As part of the ongoing effort to combat the dangers posed by hackers and other online criminals, the United States has agreed to collaborate with Russia in order to stem threats to the infrastructure of both countries. With denial of service and other types of malicious attacks still a threat to credit card processors and other payment technologies, the combined effort appears to focus on exchanging important data concerning various threats and the necessary means to address them.
The Office of the Press Secretary has posted a "fact sheet" illustrating the specifics of what this relationship is intended to accomplish. A big part of this effort appears to involve ensuring security in communications between both countries and their agencies, with a "hotline" set to be established in case of emergencies. While this will include maintaining the Nuclear Risk Reduction Center and other areas of high importance, the release also describes a more general focus on keeping both parties informed and linking emergency systems in each country.

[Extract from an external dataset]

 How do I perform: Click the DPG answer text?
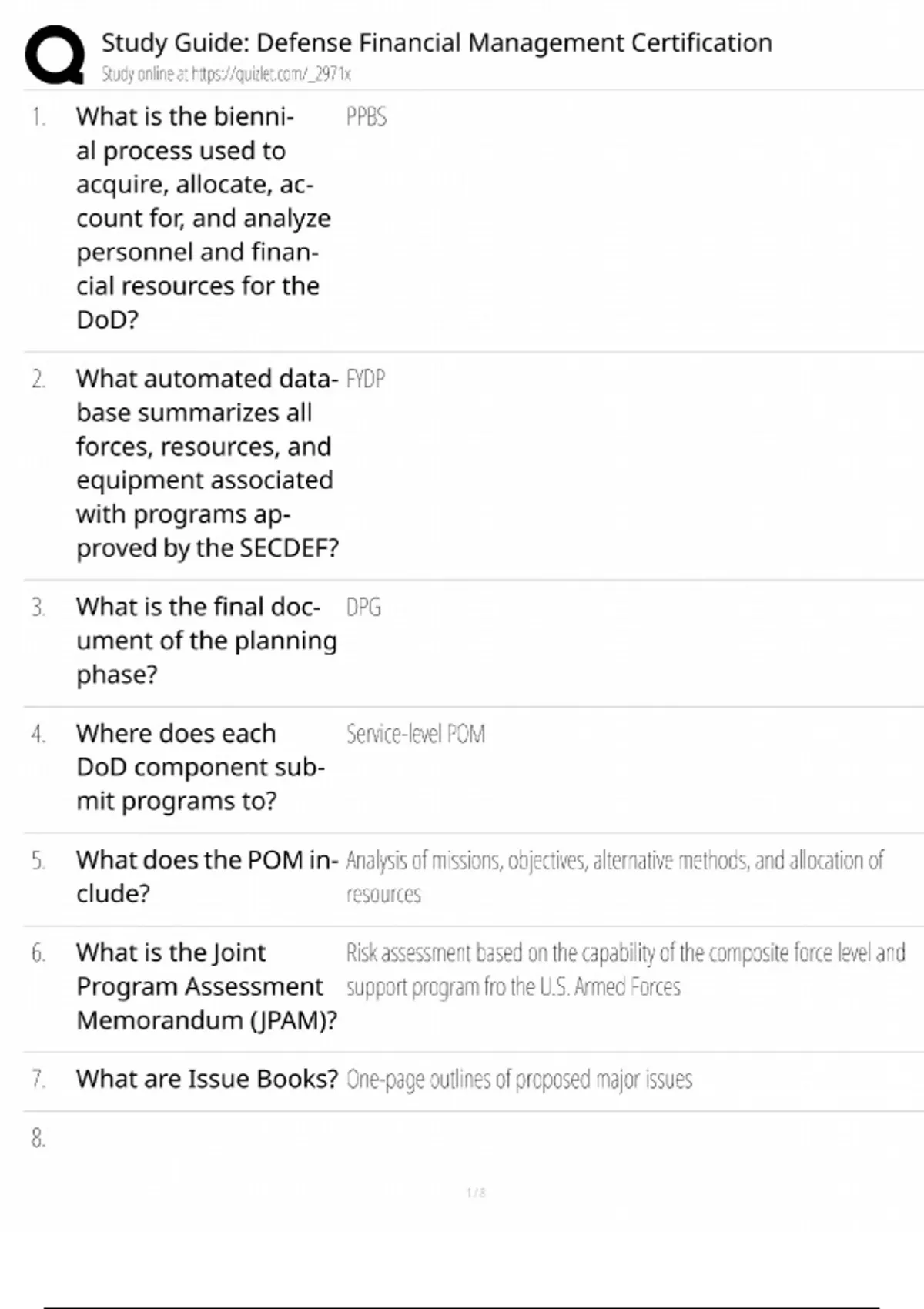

Fortifying information and communications technologies (abbreviated as ICT) in both cases seems to be a top priority, as well as more broad-ranging issues that could also affect frequently-seen systems like POS credit card processing.
"Taken together, [these measures] represent important progress by our two nations to build confidence and strengthen our relations in cyberspace; expand our shared understanding of threats appearing to emanate from each other's territory; and prevent unnecessary escalation of ICT security incidents," the statement reads.
Though this statement does not detail a specific timeline for these kinds of implementations, merchants can start working to identify possible weaknesses in their POS credit card processors and consider transitioning to new software to stay current and protected.